==== Records for this task

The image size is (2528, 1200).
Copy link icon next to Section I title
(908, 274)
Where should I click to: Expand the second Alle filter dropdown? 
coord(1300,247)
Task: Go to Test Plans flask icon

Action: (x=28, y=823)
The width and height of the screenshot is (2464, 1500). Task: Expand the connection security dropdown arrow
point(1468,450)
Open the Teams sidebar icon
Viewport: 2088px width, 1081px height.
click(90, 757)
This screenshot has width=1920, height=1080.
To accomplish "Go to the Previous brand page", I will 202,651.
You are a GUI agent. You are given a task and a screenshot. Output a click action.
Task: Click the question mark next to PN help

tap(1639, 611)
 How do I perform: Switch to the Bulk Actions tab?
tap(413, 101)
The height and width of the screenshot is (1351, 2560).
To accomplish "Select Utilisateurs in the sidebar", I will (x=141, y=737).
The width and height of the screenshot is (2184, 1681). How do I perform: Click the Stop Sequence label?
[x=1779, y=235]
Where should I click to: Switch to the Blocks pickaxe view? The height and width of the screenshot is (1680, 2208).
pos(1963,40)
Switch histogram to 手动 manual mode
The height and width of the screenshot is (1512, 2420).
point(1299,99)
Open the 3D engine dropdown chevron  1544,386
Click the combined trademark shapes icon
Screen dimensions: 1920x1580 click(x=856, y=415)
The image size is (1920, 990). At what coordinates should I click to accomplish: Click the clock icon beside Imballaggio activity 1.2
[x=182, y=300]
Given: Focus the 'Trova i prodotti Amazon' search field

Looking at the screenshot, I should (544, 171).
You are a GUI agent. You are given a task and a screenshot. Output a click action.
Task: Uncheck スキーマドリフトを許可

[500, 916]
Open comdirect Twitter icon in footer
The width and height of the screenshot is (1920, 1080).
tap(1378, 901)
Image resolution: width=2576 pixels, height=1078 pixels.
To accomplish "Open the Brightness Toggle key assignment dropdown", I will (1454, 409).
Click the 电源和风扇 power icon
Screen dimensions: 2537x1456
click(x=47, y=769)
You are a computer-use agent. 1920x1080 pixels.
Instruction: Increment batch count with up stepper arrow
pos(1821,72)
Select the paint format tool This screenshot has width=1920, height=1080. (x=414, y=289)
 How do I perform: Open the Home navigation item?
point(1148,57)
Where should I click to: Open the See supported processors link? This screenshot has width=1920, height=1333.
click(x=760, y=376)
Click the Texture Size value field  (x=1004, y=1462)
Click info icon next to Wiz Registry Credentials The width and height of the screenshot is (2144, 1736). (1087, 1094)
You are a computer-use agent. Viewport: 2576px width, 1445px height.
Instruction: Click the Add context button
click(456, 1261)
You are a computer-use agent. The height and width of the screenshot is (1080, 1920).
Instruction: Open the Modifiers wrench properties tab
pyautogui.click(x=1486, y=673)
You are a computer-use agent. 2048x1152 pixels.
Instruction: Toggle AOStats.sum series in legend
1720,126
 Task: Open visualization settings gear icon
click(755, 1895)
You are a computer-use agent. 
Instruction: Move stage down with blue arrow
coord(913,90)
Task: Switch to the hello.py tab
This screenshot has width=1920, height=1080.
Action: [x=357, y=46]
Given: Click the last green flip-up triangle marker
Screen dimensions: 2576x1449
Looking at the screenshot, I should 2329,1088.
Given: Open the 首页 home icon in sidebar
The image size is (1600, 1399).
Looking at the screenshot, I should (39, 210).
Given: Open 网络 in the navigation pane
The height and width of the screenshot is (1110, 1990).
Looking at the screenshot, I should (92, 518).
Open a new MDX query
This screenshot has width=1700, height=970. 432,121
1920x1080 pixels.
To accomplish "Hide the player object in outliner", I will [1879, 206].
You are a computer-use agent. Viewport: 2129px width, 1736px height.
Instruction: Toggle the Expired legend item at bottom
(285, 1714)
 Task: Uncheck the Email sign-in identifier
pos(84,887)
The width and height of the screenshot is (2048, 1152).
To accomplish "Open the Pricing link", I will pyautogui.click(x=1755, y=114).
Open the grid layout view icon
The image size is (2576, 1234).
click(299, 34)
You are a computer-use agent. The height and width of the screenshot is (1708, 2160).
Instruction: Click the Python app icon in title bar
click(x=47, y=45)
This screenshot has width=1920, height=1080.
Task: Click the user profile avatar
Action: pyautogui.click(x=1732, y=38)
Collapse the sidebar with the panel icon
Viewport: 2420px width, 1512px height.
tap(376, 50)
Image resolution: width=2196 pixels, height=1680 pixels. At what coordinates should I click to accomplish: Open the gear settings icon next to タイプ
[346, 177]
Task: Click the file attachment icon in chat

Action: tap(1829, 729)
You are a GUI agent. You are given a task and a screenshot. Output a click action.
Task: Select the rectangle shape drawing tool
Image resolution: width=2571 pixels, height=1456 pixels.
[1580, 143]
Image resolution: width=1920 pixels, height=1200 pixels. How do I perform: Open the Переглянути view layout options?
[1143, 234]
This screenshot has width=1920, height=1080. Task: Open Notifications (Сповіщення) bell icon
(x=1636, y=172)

========

Nothing but a number should be given for this: how many lines in the entries above contain "Select"?

3